Material for this task –
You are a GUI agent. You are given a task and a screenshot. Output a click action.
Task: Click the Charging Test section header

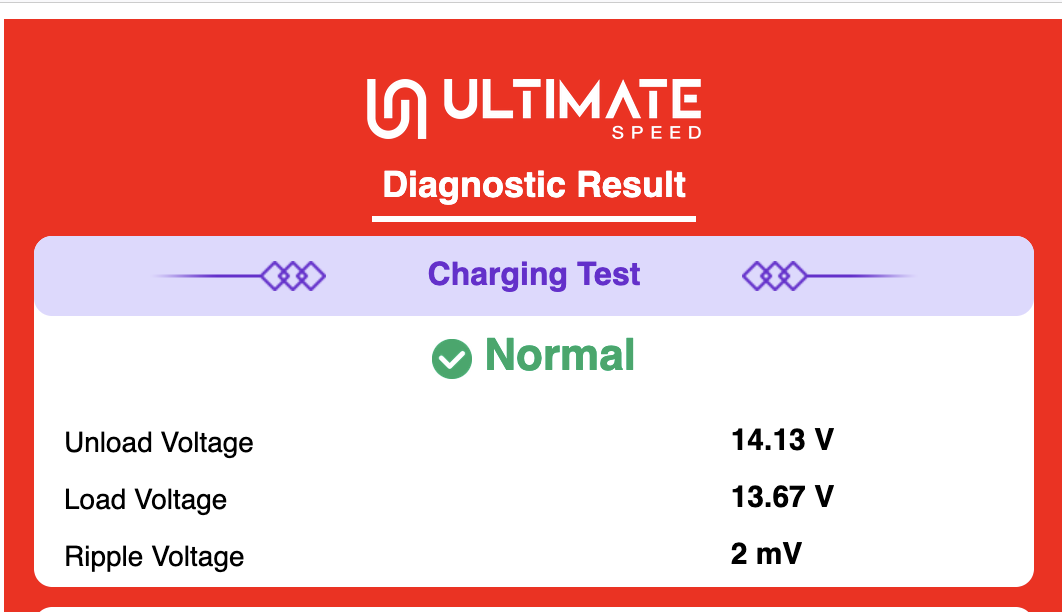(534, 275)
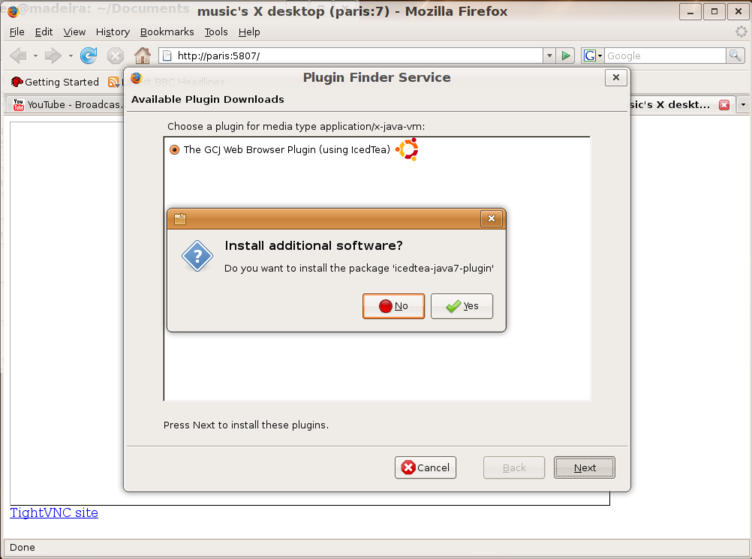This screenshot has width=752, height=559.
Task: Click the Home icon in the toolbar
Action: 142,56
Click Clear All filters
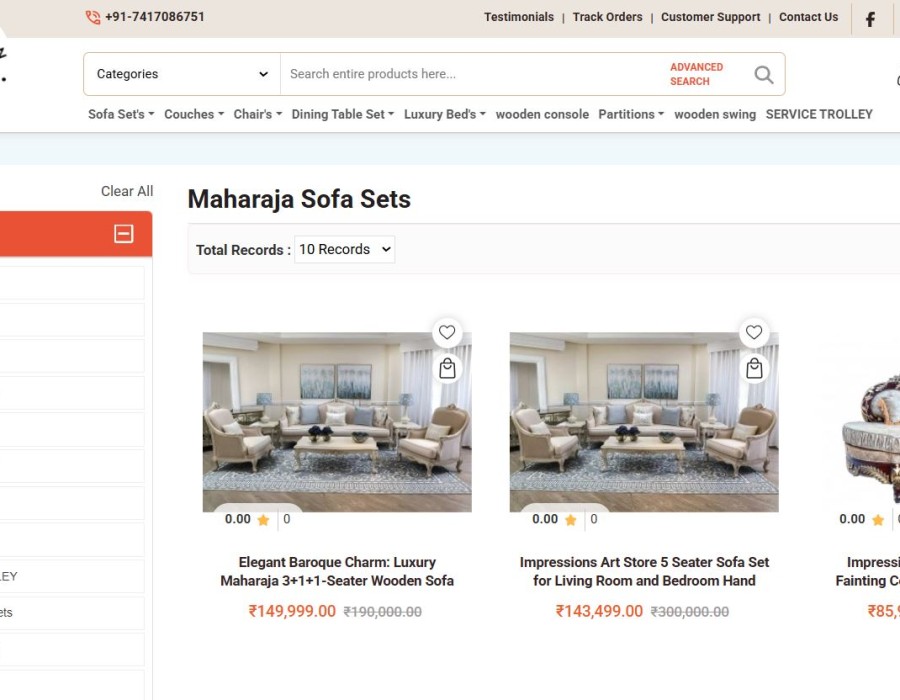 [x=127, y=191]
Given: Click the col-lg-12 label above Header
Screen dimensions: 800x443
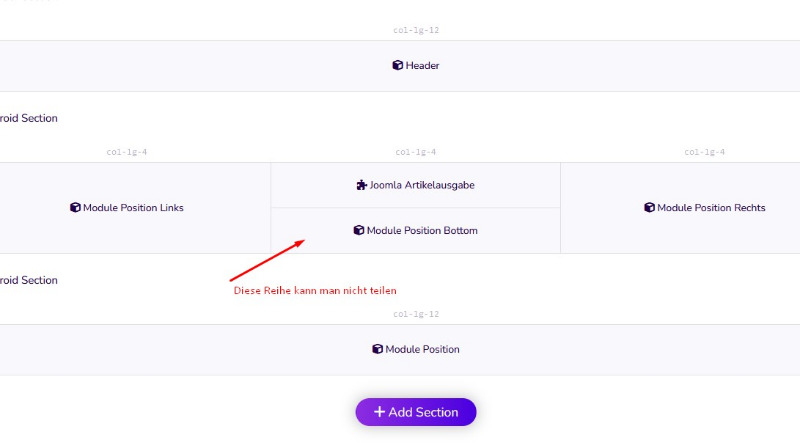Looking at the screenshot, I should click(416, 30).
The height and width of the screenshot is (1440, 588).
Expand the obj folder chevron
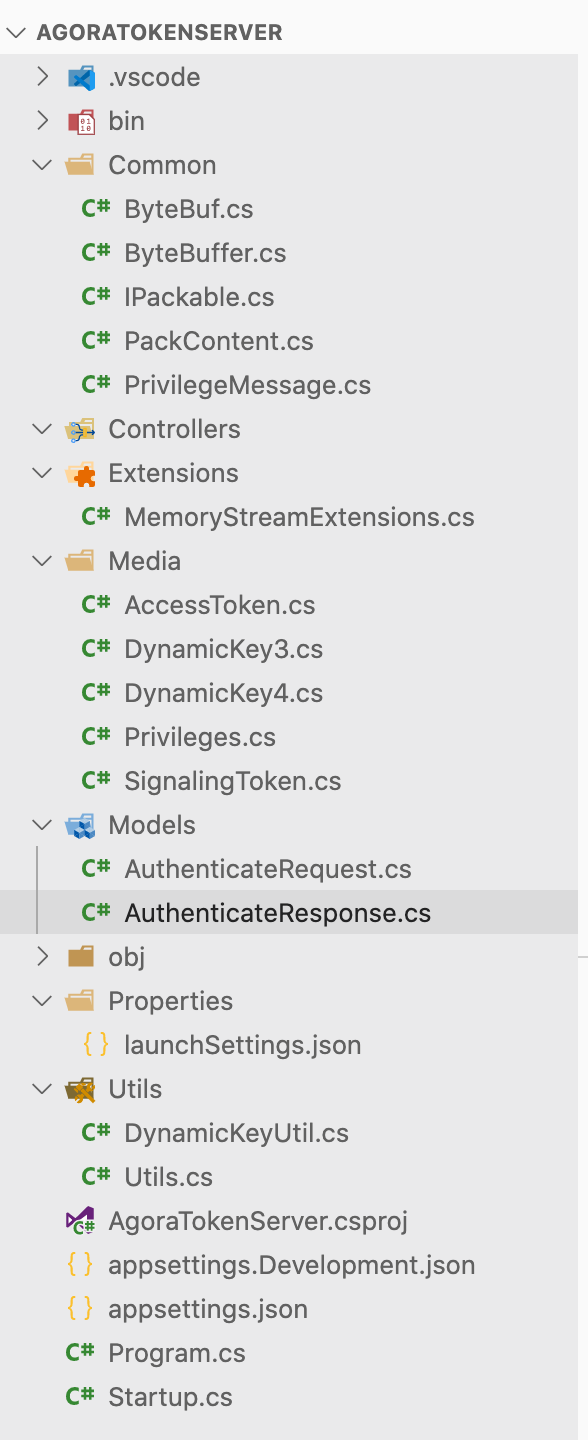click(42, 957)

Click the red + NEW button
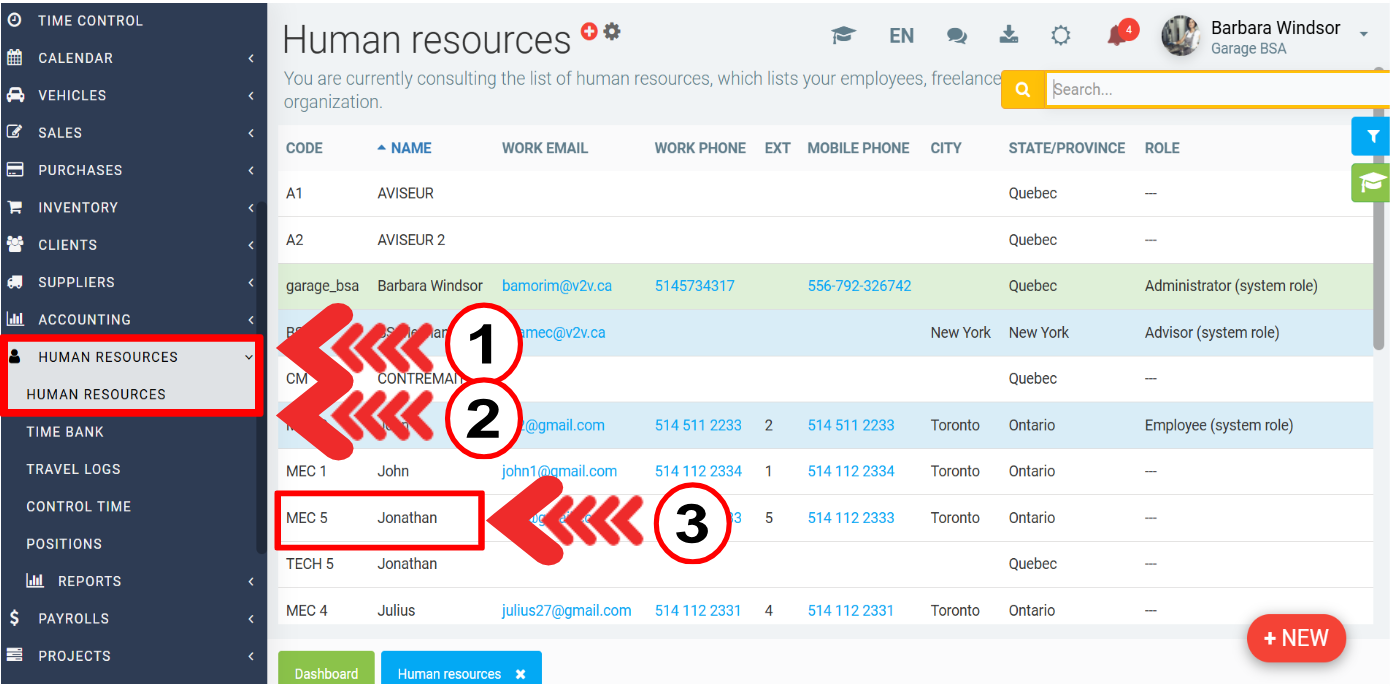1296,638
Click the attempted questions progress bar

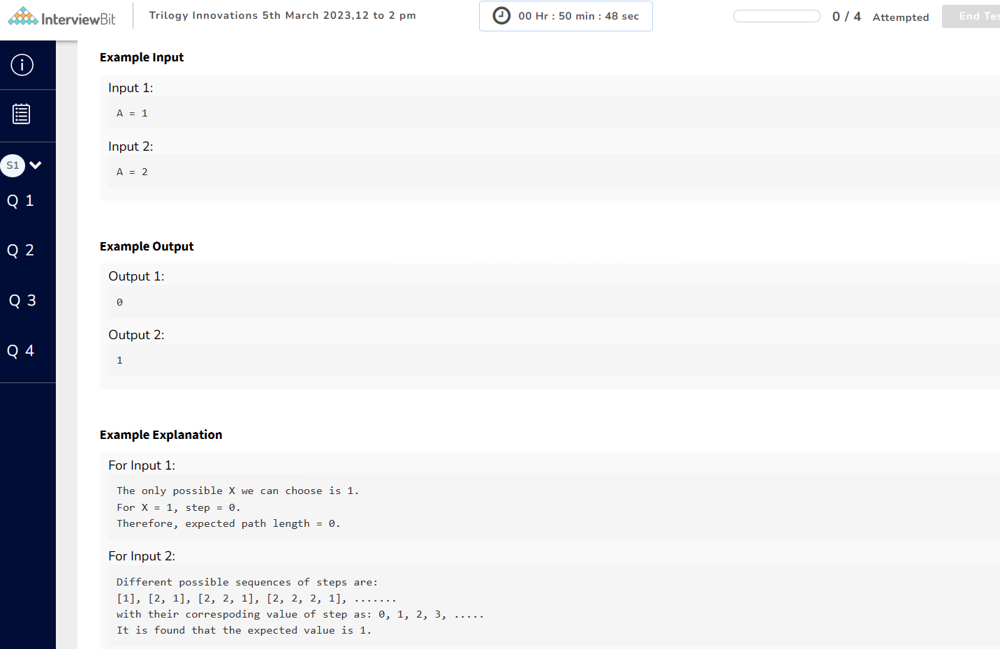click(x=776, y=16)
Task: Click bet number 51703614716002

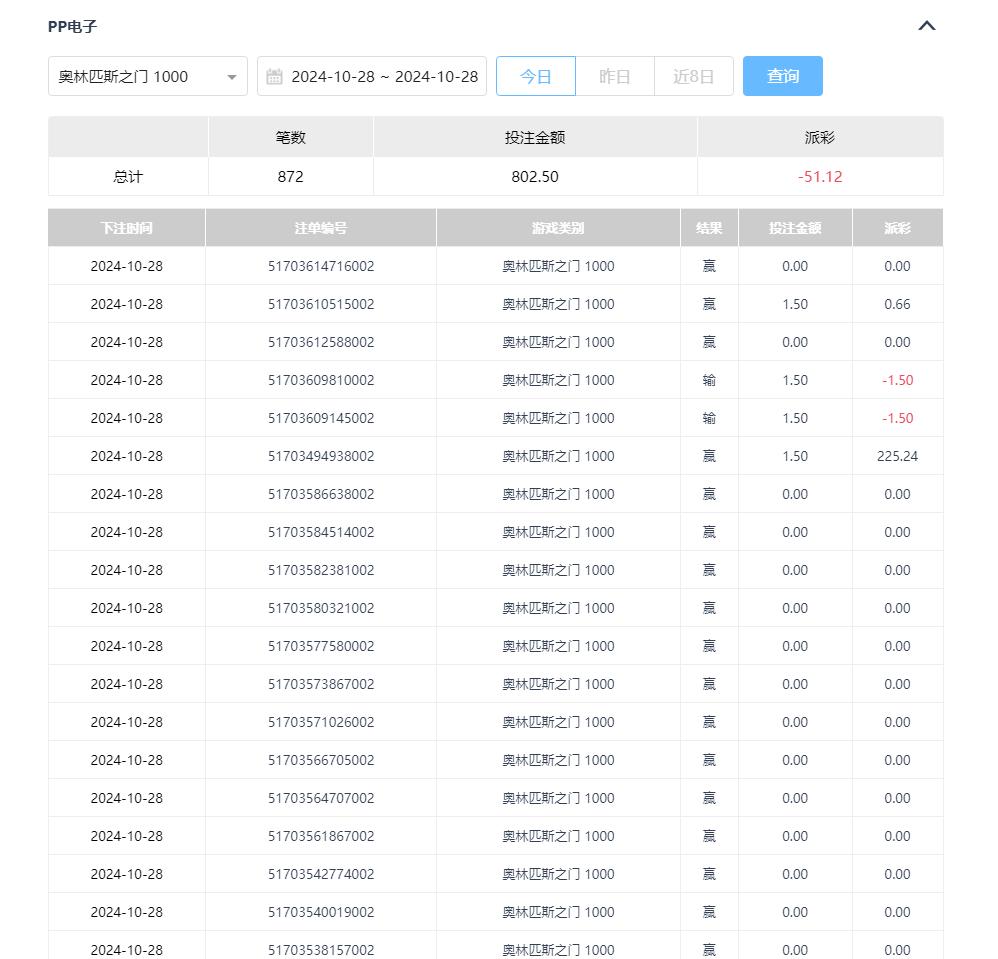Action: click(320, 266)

What the task asks – Apart from its pictures, the data is to be repeated exactly.

Reply to the exercise –
You are a GUI agent. You are given a task and a screenshot. Output a click action.
Task: Click the Charging Test section header

(534, 275)
This screenshot has width=752, height=559.
Task: Click the Home icon in the toolbar
Action: 142,56
Click Clear All filters
 [x=127, y=191]
Given: Click the col-lg-12 label above Header
Screen dimensions: 800x443
Looking at the screenshot, I should click(416, 30).
The height and width of the screenshot is (1440, 588).
Expand the obj folder chevron
click(42, 957)

Click the red + NEW button
1296,638
Click the attempted questions progress bar

click(x=776, y=16)
Task: Click bet number 51703614716002

Action: click(320, 266)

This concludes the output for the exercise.